* EXERCISE DETAILS *
Reproduce the records from the start up to and including the line with "Action: [264, 385]", replacing "screenshot" with "screen capture" throughout and leaving the rest unchanged. Leave the pictures out of your answer.
-- start --
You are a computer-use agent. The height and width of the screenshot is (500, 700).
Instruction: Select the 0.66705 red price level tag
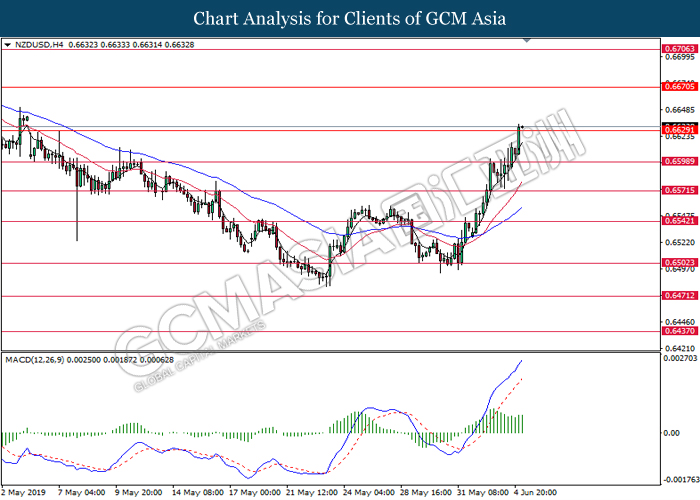click(677, 87)
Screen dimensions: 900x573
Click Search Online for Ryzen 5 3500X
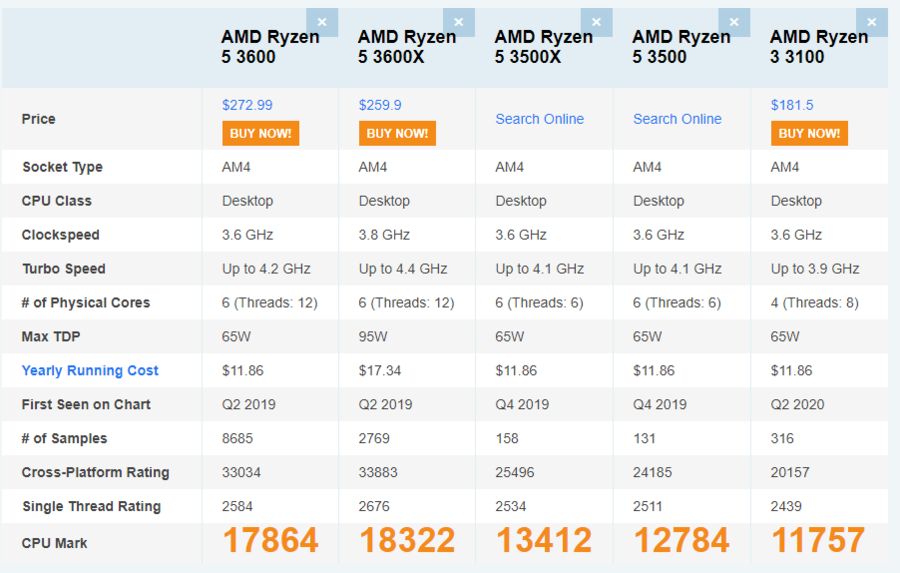pyautogui.click(x=539, y=119)
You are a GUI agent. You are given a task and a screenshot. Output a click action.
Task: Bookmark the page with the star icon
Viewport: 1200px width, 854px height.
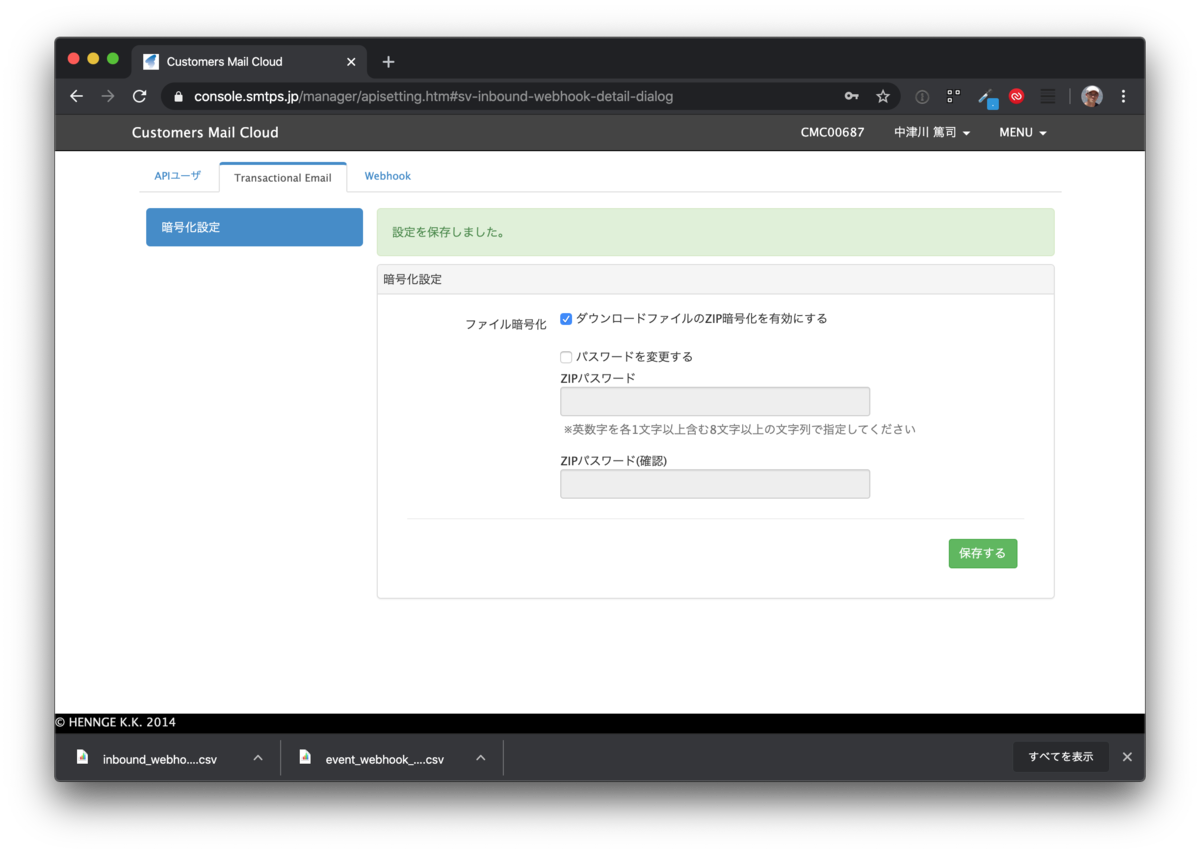883,96
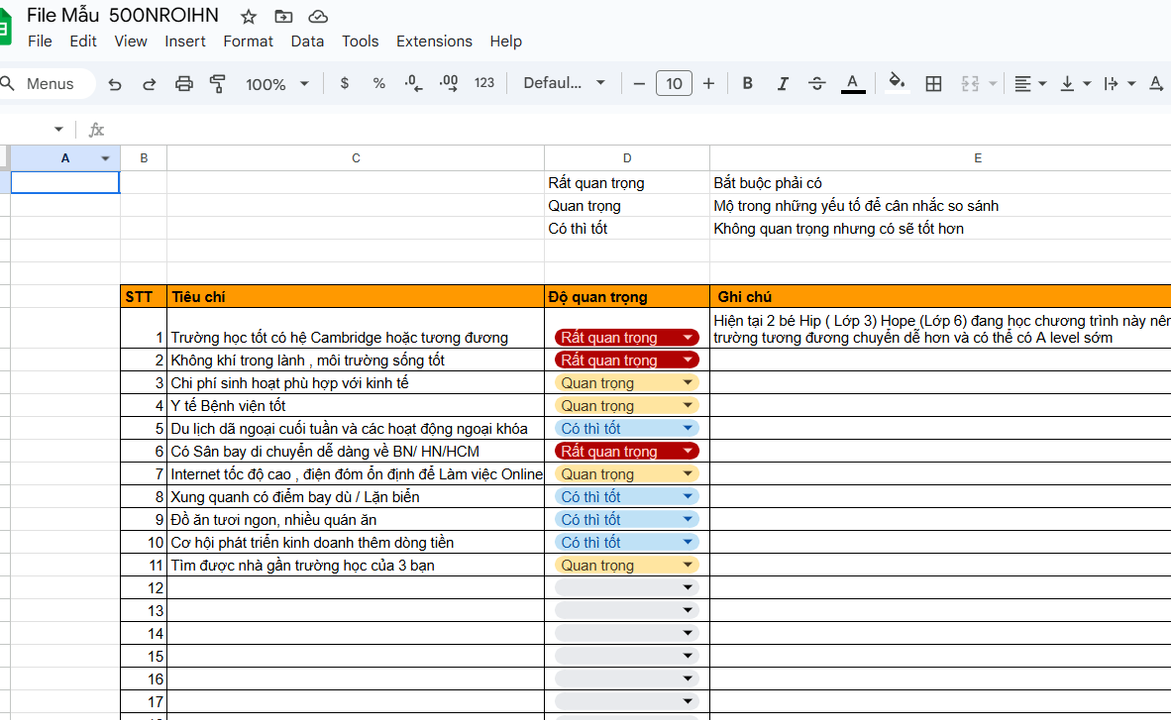The image size is (1171, 720).
Task: Click the Undo arrow icon
Action: (x=115, y=84)

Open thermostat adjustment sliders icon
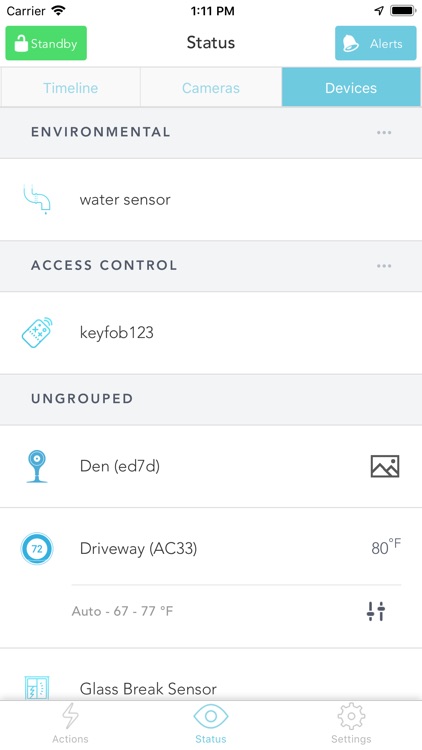(376, 611)
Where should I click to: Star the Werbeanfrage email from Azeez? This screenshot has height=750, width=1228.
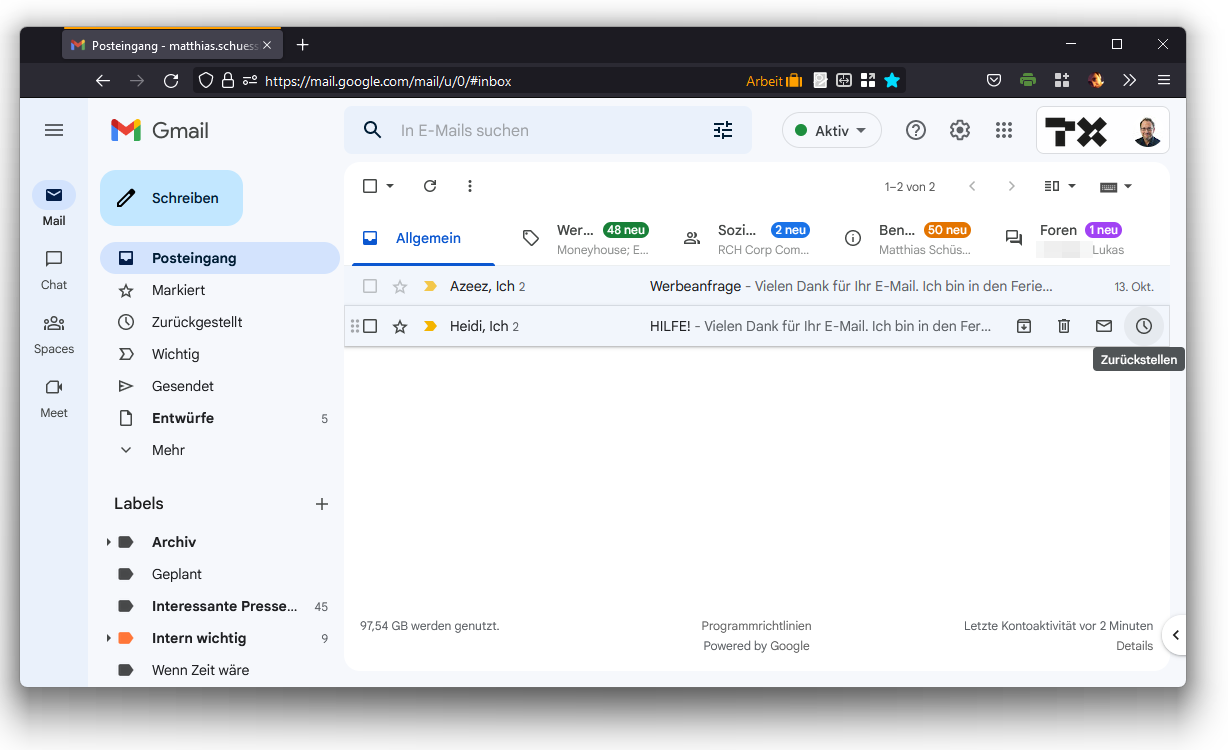(400, 287)
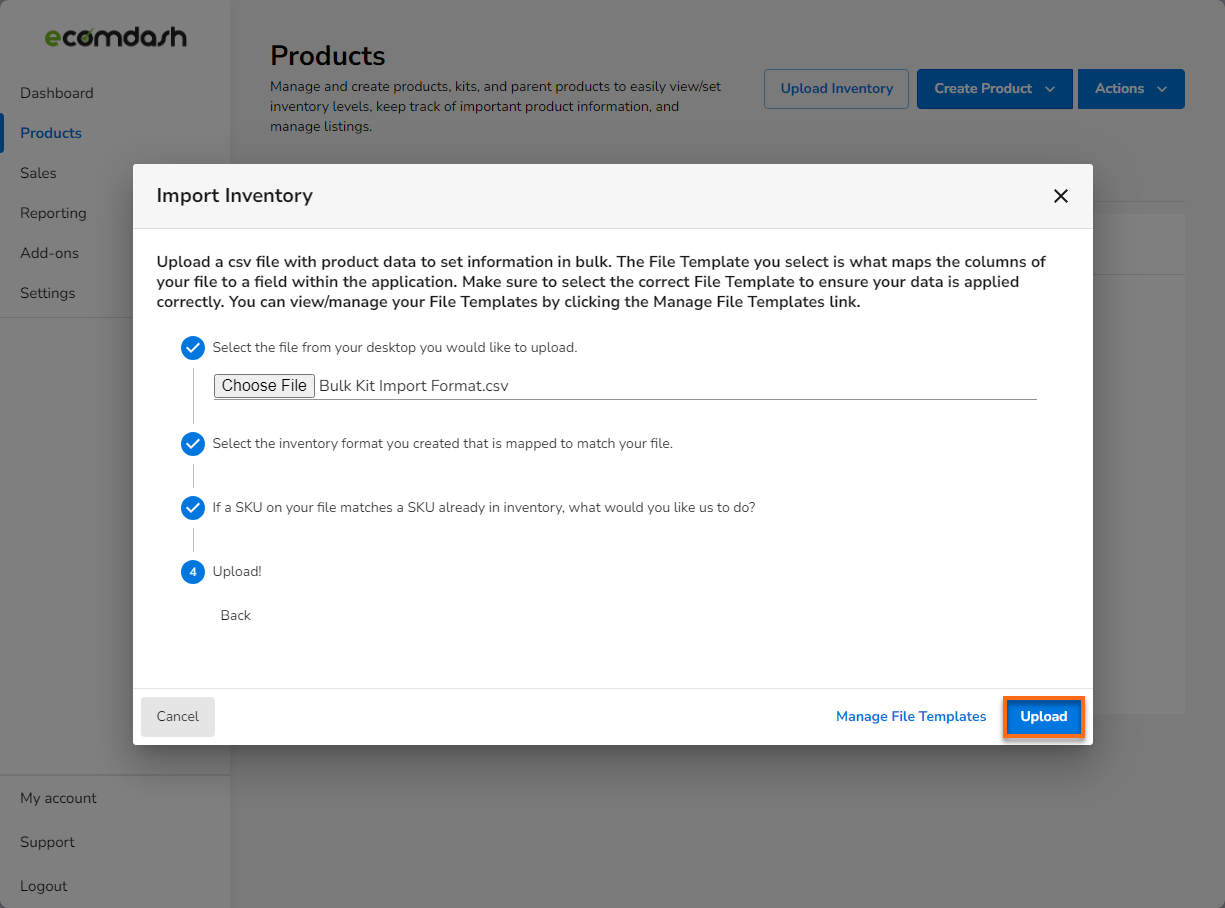
Task: Click the Choose File button
Action: [264, 385]
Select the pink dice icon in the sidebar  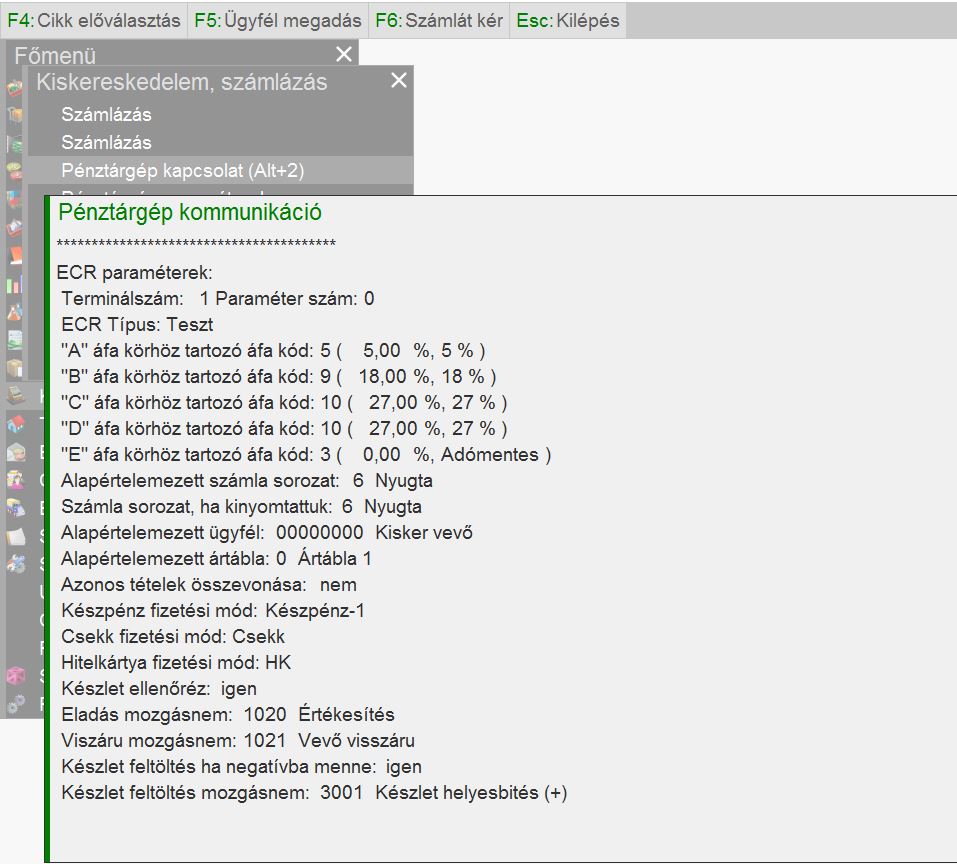click(15, 677)
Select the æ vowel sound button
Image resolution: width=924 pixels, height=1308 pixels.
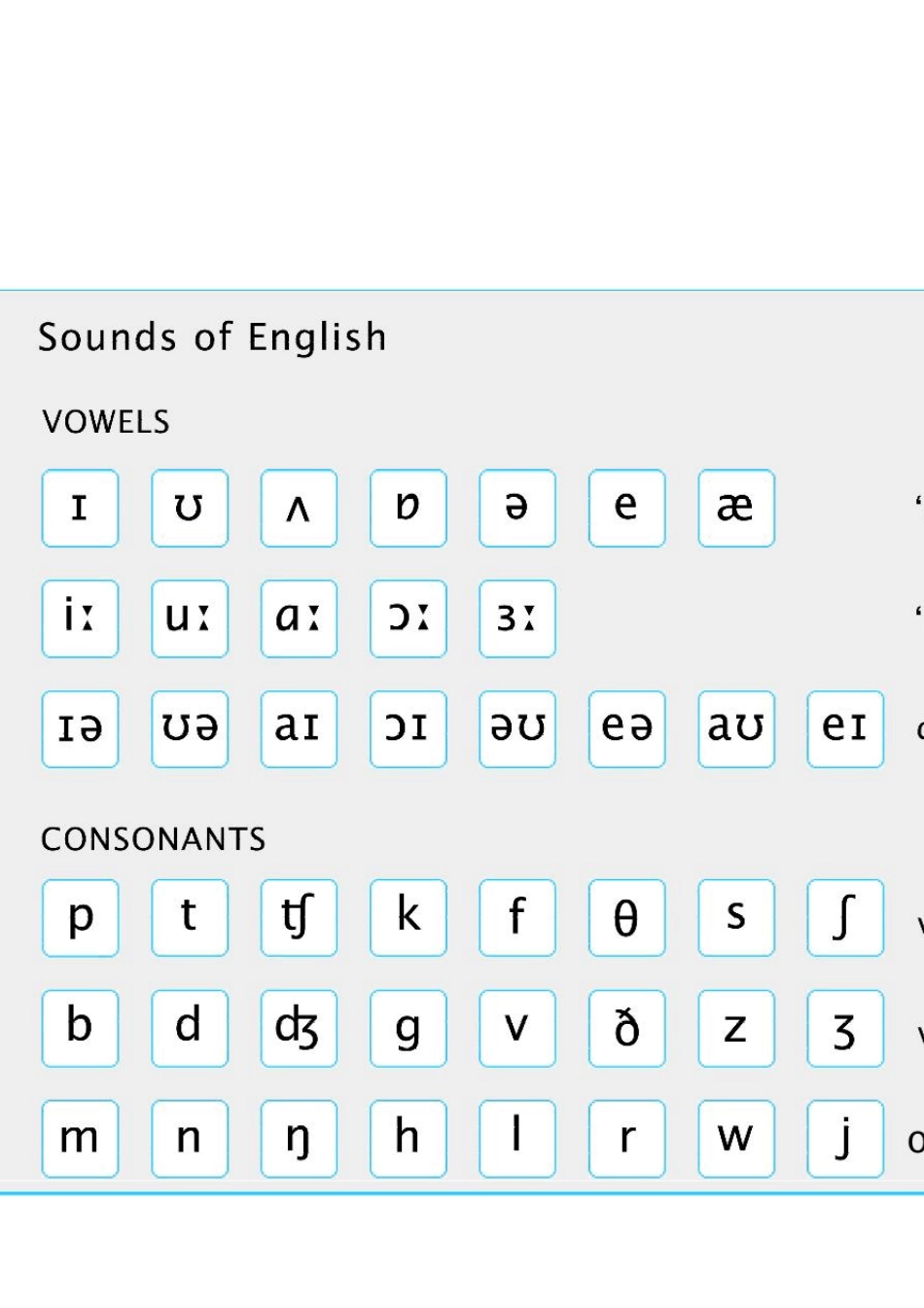click(736, 508)
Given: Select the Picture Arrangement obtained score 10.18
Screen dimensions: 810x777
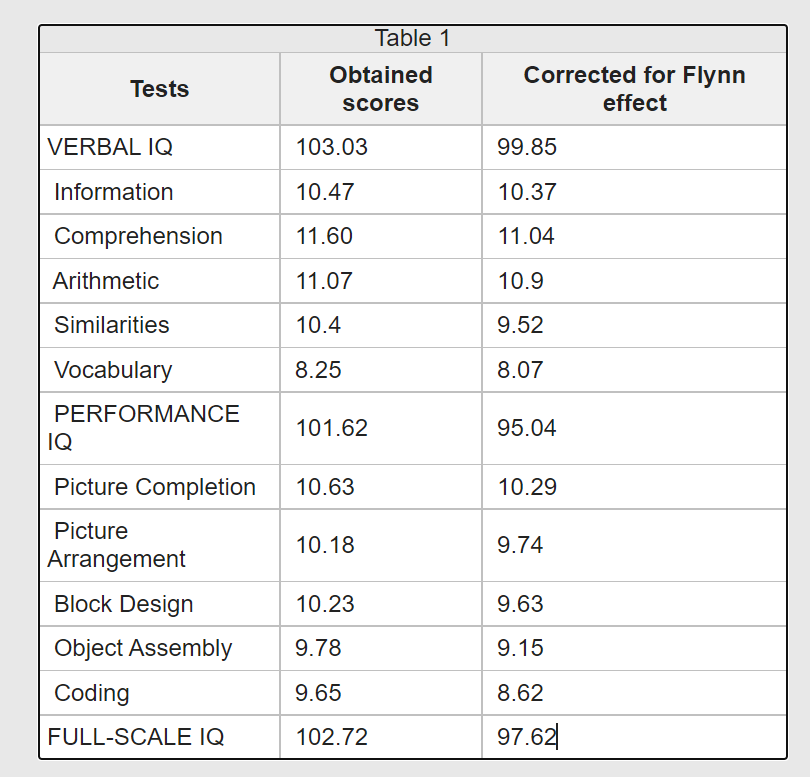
-- end --
* WRITTEN RESPONSE *
You are a computer-use agent. The height and width of the screen capture is (500, 700).
Instruction: Select the 0.66705 red price level tag
click(677, 87)
Screen dimensions: 900x573
Click Search Online for Ryzen 5 3500X
pyautogui.click(x=539, y=119)
You are a GUI agent. You are given a task and a screen capture. Output a click action.
Task: Bookmark the page with the star icon
Viewport: 1200px width, 854px height.
883,96
The image size is (1171, 720).
Task: Click the Undo arrow icon
Action: (x=115, y=84)

Open thermostat adjustment sliders icon
(376, 611)
Where should I click to: Star the Werbeanfrage email from Azeez? This screen capture has height=750, width=1228.
(400, 287)
Task: Click the Choose File button
Action: [264, 385]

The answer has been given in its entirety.